Gazebo danneggiati, ombrelloni divelti, lettini e sdraio distrutti, insieme a diverse attrezzature utilizzate dai lidi. Particolarmente pesante il bilancio al Lido Azzurro, che questa mattina non ha potuto consentire l'ingresso ai suoi abituali clienti.
I danni provocati dal maltempo sono stati considerevoli e, nonostante l'impiego di decine di operai impegnati fin dalle prime ore della giornata, la struttura non è ancora completamente agibile.
Oltre a ombrelloni, lettini e sdraio danneggiati, il nubifragio ha causato problemi anche all'impianto elettrico dello stabilimento. Le fortissime raffiche di vento hanno inoltre portato via i tendaggi che coprivano la terrazza destinata alla ristorazione.
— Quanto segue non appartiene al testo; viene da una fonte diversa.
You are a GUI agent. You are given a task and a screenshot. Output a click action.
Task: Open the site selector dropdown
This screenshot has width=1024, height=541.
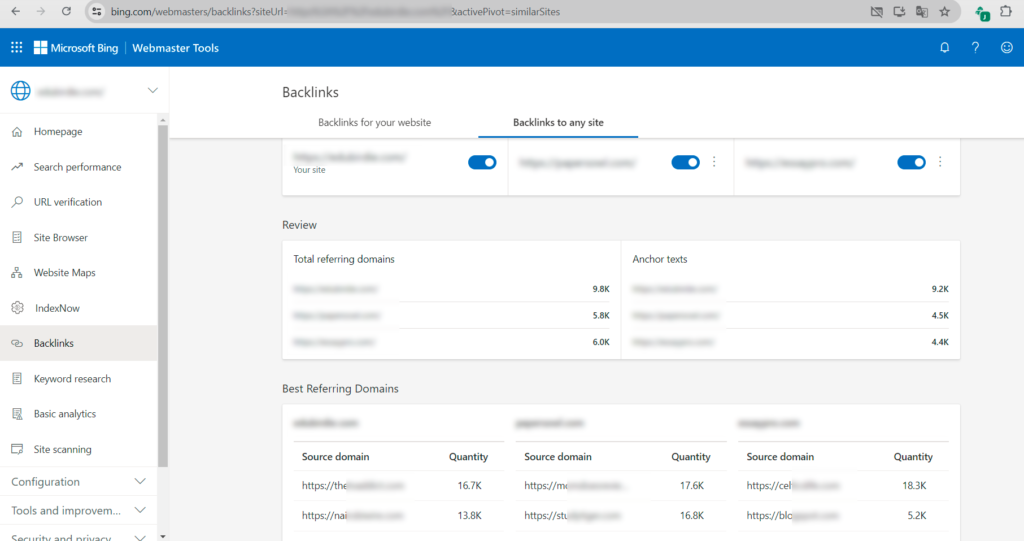pos(152,91)
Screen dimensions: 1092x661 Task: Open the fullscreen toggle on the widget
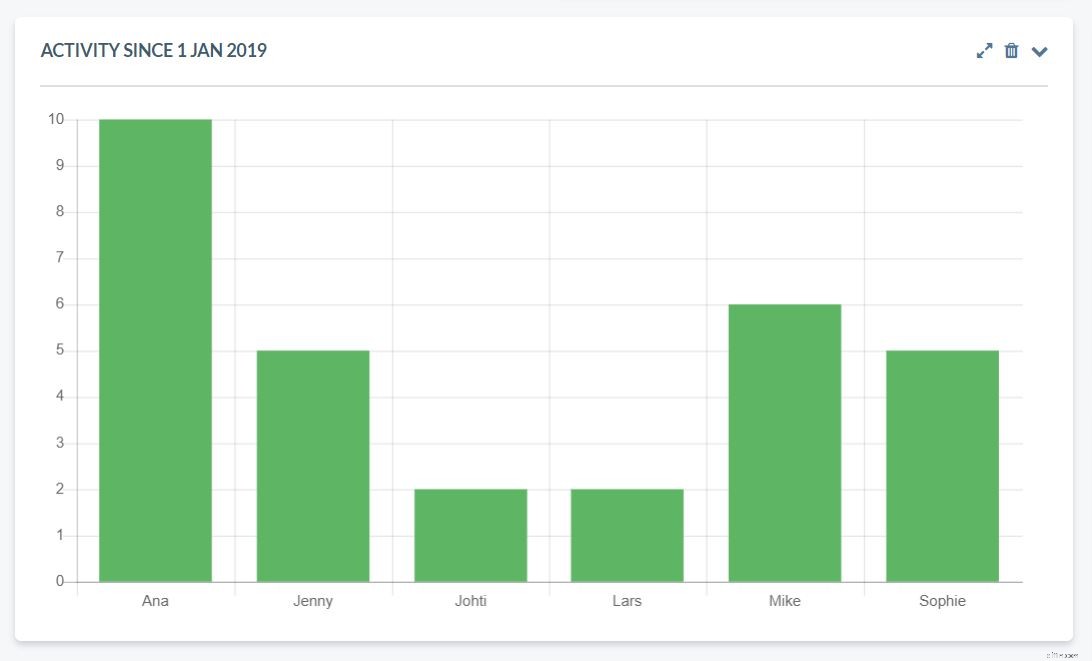(984, 50)
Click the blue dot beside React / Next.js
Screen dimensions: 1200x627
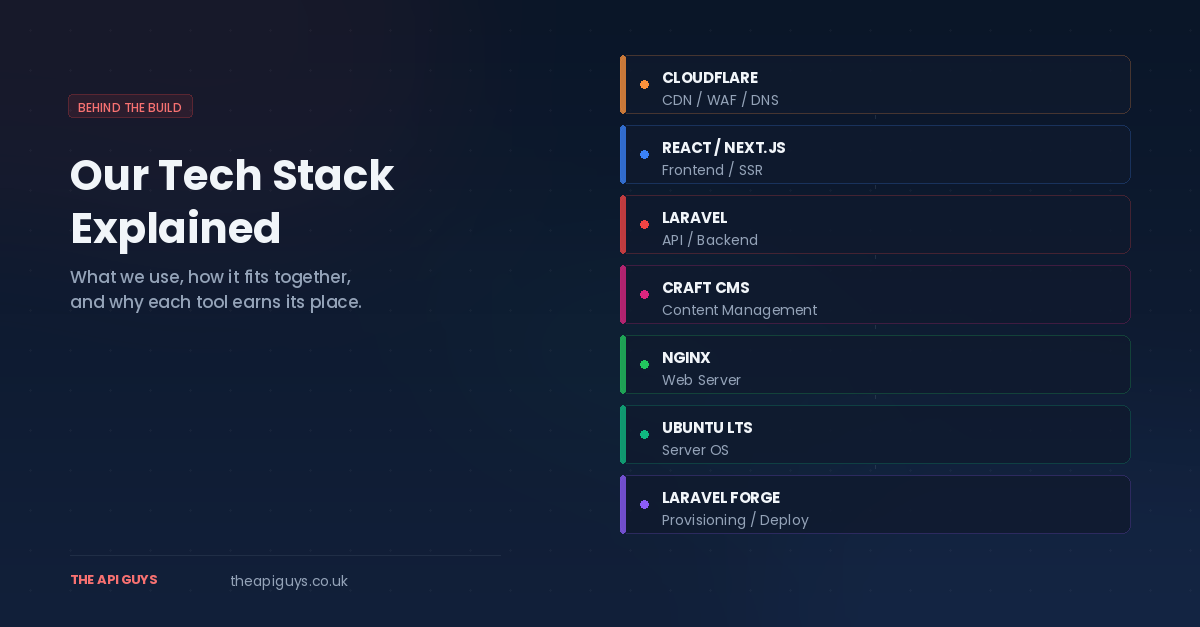coord(644,155)
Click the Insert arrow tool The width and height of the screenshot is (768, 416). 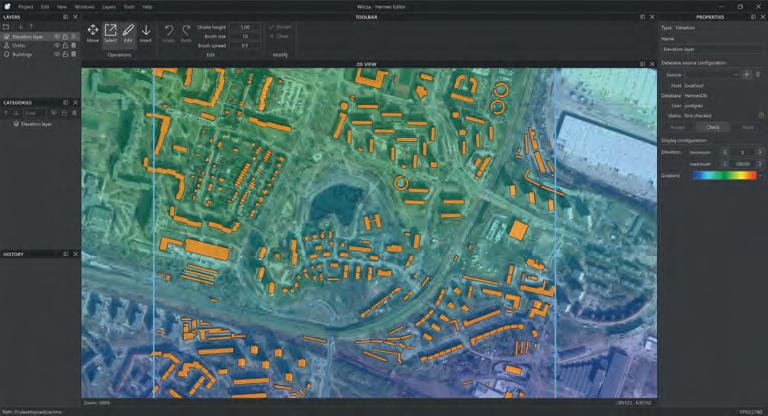pos(146,33)
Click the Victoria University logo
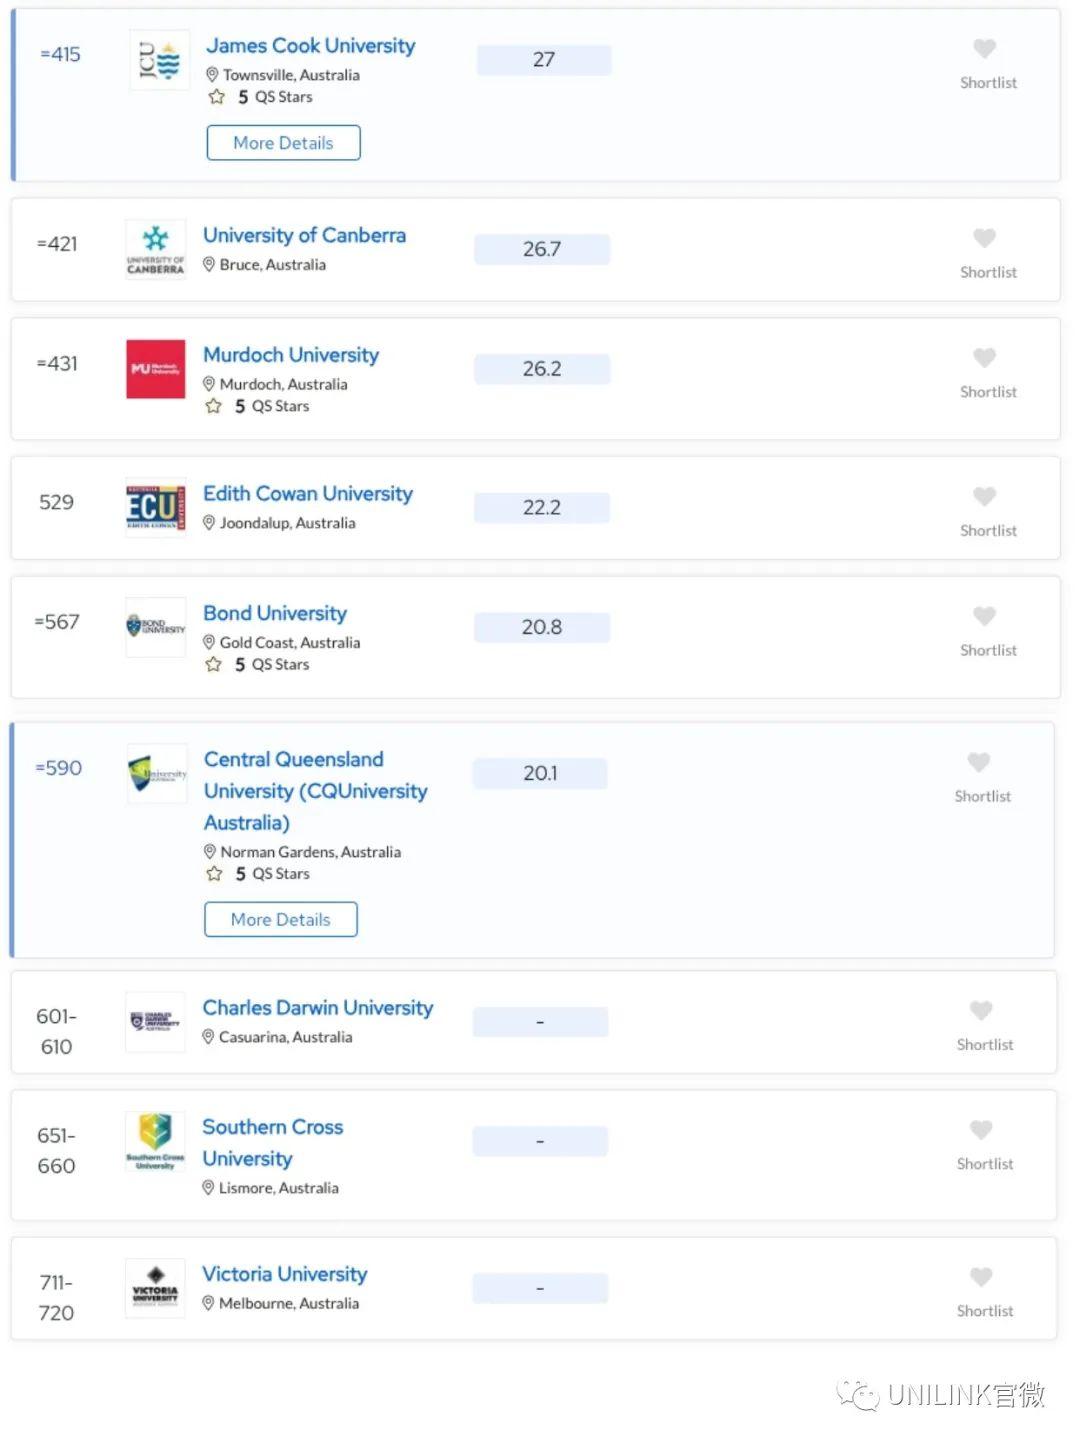The image size is (1080, 1443). (154, 1288)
«Stiamo lavorando alacremente per ripristinare al più presto la funzionalità del lido – spiega Alfredo Vitagliano, gestore della struttura balneare –. Potremmo riaprire lo stabilimento già nel primo pomeriggio o, al massimo, domani mattina. Il nubifragio che si è abbattuto ieri, particolarmente violento sulla spiaggia, ci ha creato non pochi problemi. Fortunatamente nessuno si è fatto male e questa è la cosa più importante».
Una vera e propria corsa contro il tempo, dunque, per restituire piena funzionalità allo stabilimento alla vigilia del weekend di Ferragosto, tradizionalmente uno dei periodi di maggiore affluenza sulle spiagge.
Le condizioni meteorologiche dovrebbero fortunatamente concedere una tregua: per oggi e per il weekend non sono previste perturbazioni significative, mentre sulle località balneari è atteso il tutto esaurito.